I've known people who could write bad code in Java with the utmost ease!

It'd probably be more accurate to say that Java deliberately limits its expressiveness, in order to make it harder for people to shoot themselves in the foot, and to make it easier for one programmer to understand what another has written.


> It'd probably be more accurate to say that Java deliberately limits its expressiveness, in order to make it harder for people to shoot themselves in the foot, and to make it easier for one programmer to understand what another has written.

That is exactly what I meant.

Bad programmers exist. They will write bad code, no matter what language they're made to use.


> Java tends to make writing bad code difficult

If this were actually the case, it would be a bonus point for Java. It isn't, however. Nor is it the case for Python, Ruby or even BSDM languages like Ada.

How many times have you come (when searching for a used car or trying to reserve a table at a restaurant) to a slow, ugly, non-functional URL that creates an error message if you press the wrong button at the wrong time? Usually those URL ended in ".jsp", ".asp[x]" or ".cgi" or ".php".

I'd argue, that the largest amount of bad code that exists is in Cobol, followed by Java, C# and then C/C+, PHP and various BASIC dialects. That has nothing to do with how good those languages are but rather with the facts that most code out there:

a) is created by IT departments or outsourcing firms staffed by mediocre or completely disinterested programmers (I've never been in such an environment, but my hair stands up every time I read horror stories on dailywtf or on progit)

b) shouldn't have been created in the first place (there are commercial and open source packages that do this) if it weren't for the NIH symptoms. There are tons of restaurants with their own order/registration forms despite the fact that OpenTable is widely known and available. There are tons of non-technology companies writing their own accounting systems even though there's a multi-billion/year industry around that type of software (that employs programmers who understand not just J2EE but accounting itself as well).

c) is forced upon its users (due to the sunken costs fallacy) and thus isn't exposed to market forces

d) is written in those languages as they're most common and are either easy to learn (PHP, BASICs) or are widely taught in colleges or trade schools (Java, C#, C++)

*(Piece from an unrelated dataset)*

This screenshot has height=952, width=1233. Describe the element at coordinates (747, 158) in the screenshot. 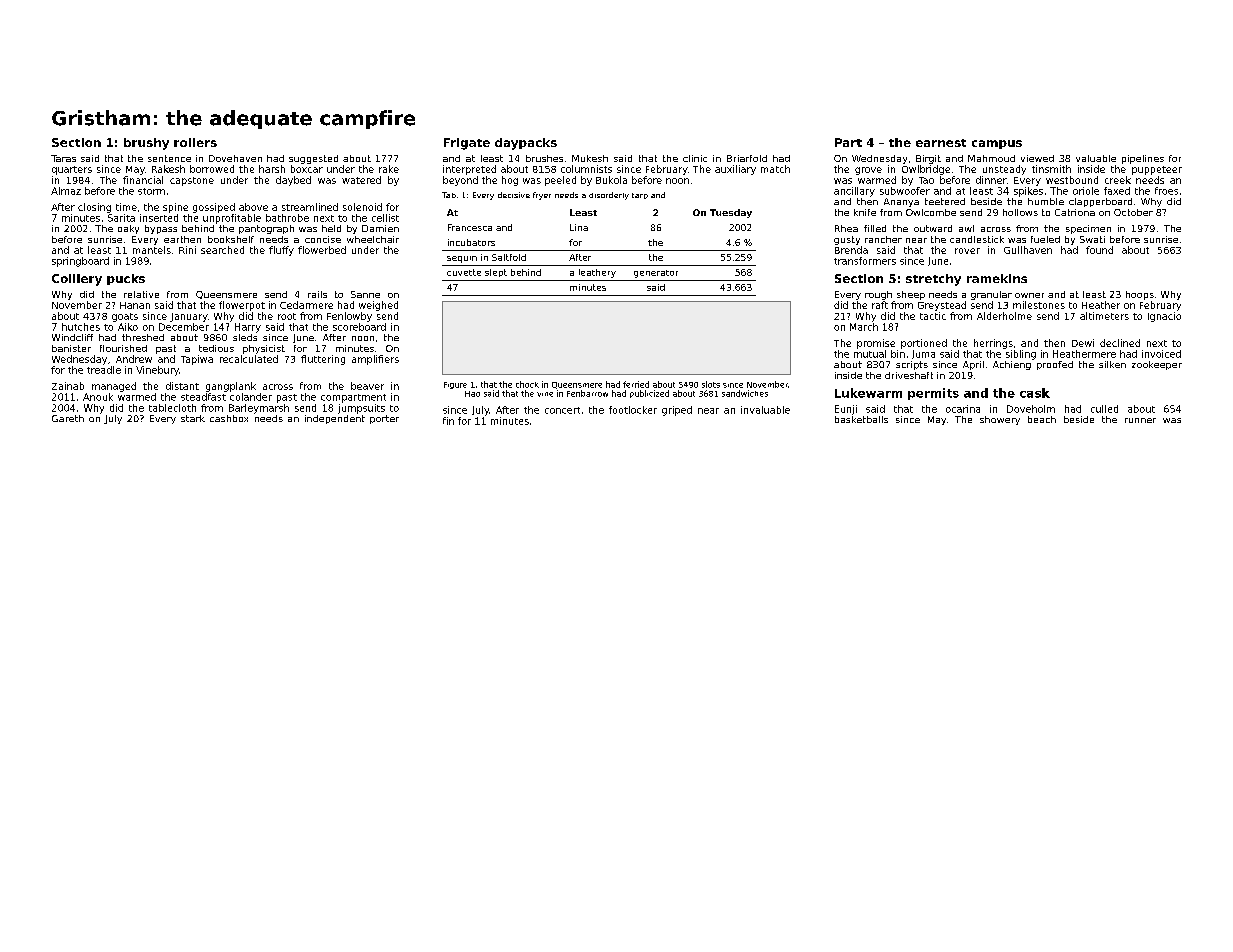

I see `Briarfold` at that location.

Truth is, there is no magic language bullet. Some languages are more expressive, more pleasant to program in. Some produce faster code. Others are more scalable in the sense of making it possible to write whole systems in one language. Some are more "safe" in the sense of being less prone to garden variety security attacks, less likely to crash the entire machine when there's a bug (at the cost of imposing restrictive abstractions on the programmer).

No language, however, is a substitute for a team of competent and interested developers solving a relevant problem.

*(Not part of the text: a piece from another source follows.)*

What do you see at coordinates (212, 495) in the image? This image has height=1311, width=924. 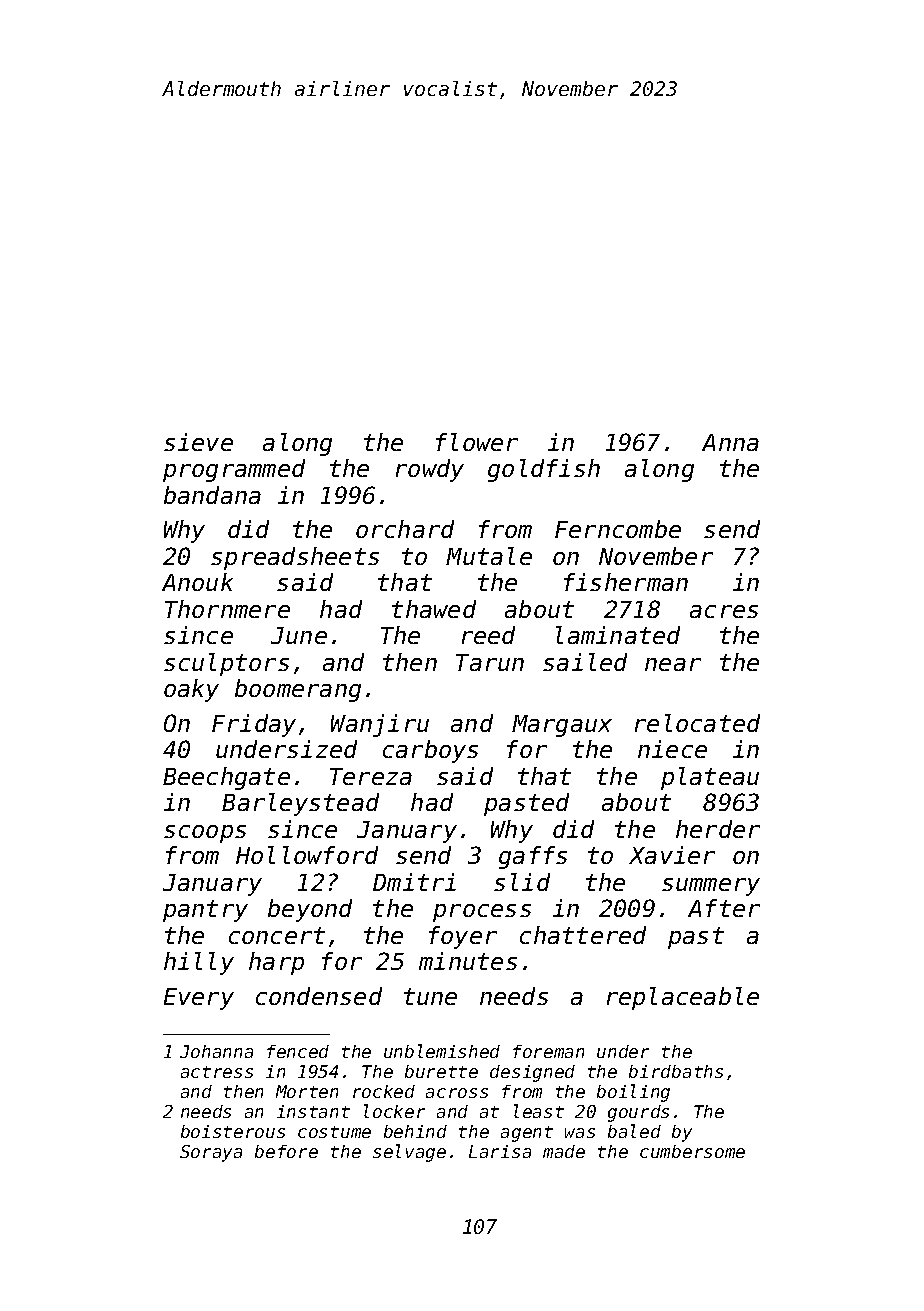 I see `bandana` at bounding box center [212, 495].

c++ feels incredibly bureaucrat to me too though. like separating definition from declaration into header files.

what do you think of ooc-lang syntax? http://ooc-lang.org/


I think the header-file and source-file distinction was more of an architectural decision (so that you could implement an efficient compiling and linking system) than a language design decision.

Just an opinion, though.


of course it was architectural, but that's precisely the problem - why are we still using a language designed for an age of computational scarcity?

another example: functions should be virtual by default.


another example: functions should be virtual by default.

No no no!

C++ got this one right, and then C# did better ('virtual' to declare a virtual/overridable function in the base class, and 'override' to replace it in the subclass).

http://www.artima.com/intv/nonvirtual.html

Every time you say virtual in an API, you are creating a call back hook. As an OS or API framework designer, you've got to be real careful about that. You don't want users overriding and hooking at any arbitrary point in an API, because you cannot necessarily make those promises. And people may not fully understand the promises they are making when they make something virtual.